Data section:
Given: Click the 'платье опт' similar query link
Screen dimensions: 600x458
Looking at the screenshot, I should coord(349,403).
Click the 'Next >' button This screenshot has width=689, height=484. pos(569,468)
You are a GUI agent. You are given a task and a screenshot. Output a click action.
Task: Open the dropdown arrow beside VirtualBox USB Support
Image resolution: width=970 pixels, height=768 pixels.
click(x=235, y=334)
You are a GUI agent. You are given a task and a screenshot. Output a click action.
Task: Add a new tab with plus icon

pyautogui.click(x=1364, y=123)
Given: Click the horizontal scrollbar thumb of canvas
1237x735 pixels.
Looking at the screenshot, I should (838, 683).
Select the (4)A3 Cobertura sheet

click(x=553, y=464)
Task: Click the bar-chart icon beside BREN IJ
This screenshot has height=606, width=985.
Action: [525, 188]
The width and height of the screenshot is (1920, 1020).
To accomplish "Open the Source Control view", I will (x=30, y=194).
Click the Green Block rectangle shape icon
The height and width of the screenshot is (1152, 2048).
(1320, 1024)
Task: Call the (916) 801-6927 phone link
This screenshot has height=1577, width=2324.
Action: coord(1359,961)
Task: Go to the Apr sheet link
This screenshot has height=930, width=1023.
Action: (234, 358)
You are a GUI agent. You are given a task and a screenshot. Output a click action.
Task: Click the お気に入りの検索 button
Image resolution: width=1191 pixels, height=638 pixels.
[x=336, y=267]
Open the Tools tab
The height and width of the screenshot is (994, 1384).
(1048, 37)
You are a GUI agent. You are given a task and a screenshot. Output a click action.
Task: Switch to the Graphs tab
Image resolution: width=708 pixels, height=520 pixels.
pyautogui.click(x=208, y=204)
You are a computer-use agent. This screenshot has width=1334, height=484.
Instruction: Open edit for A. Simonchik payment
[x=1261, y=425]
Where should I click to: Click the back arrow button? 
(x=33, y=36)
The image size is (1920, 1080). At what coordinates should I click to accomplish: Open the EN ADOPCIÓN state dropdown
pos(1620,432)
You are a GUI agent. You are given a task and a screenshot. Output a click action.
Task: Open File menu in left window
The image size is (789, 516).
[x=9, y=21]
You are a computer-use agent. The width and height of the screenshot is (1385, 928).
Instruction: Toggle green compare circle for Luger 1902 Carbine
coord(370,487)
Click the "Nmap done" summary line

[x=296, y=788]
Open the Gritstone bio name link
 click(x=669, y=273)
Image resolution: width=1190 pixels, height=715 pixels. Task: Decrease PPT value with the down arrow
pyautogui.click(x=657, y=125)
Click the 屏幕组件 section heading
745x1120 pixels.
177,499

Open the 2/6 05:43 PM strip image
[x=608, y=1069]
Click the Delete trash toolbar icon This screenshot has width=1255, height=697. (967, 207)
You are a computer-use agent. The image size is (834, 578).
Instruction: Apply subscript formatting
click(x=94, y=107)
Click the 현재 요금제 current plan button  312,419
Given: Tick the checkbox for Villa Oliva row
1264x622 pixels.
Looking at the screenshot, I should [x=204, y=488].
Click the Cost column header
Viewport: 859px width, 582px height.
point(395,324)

Written task:
Reproduce every one of the records above exactly, line for line, without changing a single character.

Solution to this problem:
Given: Click the 'платье опт' similar query link
Screen dimensions: 600x458
Looking at the screenshot, I should coord(349,403).
Click the 'Next >' button This screenshot has width=689, height=484. pos(569,468)
You are a GUI agent. You are given a task and a screenshot. Output a click action.
Task: Open the dropdown arrow beside VirtualBox USB Support
Image resolution: width=970 pixels, height=768 pixels.
click(x=235, y=334)
You are a GUI agent. You are given a task and a screenshot. Output a click action.
Task: Add a new tab with plus icon

pyautogui.click(x=1364, y=123)
Given: Click the horizontal scrollbar thumb of canvas
1237x735 pixels.
Looking at the screenshot, I should (838, 683).
Select the (4)A3 Cobertura sheet

click(x=553, y=464)
Task: Click the bar-chart icon beside BREN IJ
This screenshot has height=606, width=985.
Action: [525, 188]
The width and height of the screenshot is (1920, 1020).
To accomplish "Open the Source Control view", I will (x=30, y=194).
Click the Green Block rectangle shape icon
The height and width of the screenshot is (1152, 2048).
(1320, 1024)
Task: Call the (916) 801-6927 phone link
This screenshot has height=1577, width=2324.
Action: coord(1359,961)
Task: Go to the Apr sheet link
This screenshot has height=930, width=1023.
Action: (234, 358)
You are a GUI agent. You are given a task and a screenshot. Output a click action.
Task: Click the お気に入りの検索 button
Image resolution: width=1191 pixels, height=638 pixels.
[x=336, y=267]
Open the Tools tab
The height and width of the screenshot is (994, 1384).
(1048, 37)
You are a GUI agent. You are given a task and a screenshot. Output a click action.
Task: Switch to the Graphs tab
Image resolution: width=708 pixels, height=520 pixels.
pyautogui.click(x=208, y=204)
You are a computer-use agent. This screenshot has width=1334, height=484.
Instruction: Open edit for A. Simonchik payment
[x=1261, y=425]
Where should I click to: Click the back arrow button? 
(x=33, y=36)
The image size is (1920, 1080). At what coordinates should I click to accomplish: Open the EN ADOPCIÓN state dropdown
pos(1620,432)
You are a GUI agent. You are given a task and a screenshot. Output a click action.
Task: Open File menu in left window
The image size is (789, 516).
[x=9, y=21]
You are a computer-use agent. The width and height of the screenshot is (1385, 928).
Instruction: Toggle green compare circle for Luger 1902 Carbine
coord(370,487)
Click the "Nmap done" summary line

[x=296, y=788]
Open the Gritstone bio name link
 click(x=669, y=273)
Image resolution: width=1190 pixels, height=715 pixels. Task: Decrease PPT value with the down arrow
pyautogui.click(x=657, y=125)
Click the 屏幕组件 section heading
745x1120 pixels.
177,499

Open the 2/6 05:43 PM strip image
[x=608, y=1069]
Click the Delete trash toolbar icon This screenshot has width=1255, height=697. (967, 207)
You are a computer-use agent. The image size is (834, 578).
Instruction: Apply subscript formatting
click(x=94, y=107)
Click the 현재 요금제 current plan button  312,419
Given: Tick the checkbox for Villa Oliva row
1264x622 pixels.
Looking at the screenshot, I should [x=204, y=488].
Click the Cost column header
Viewport: 859px width, 582px height.
point(395,324)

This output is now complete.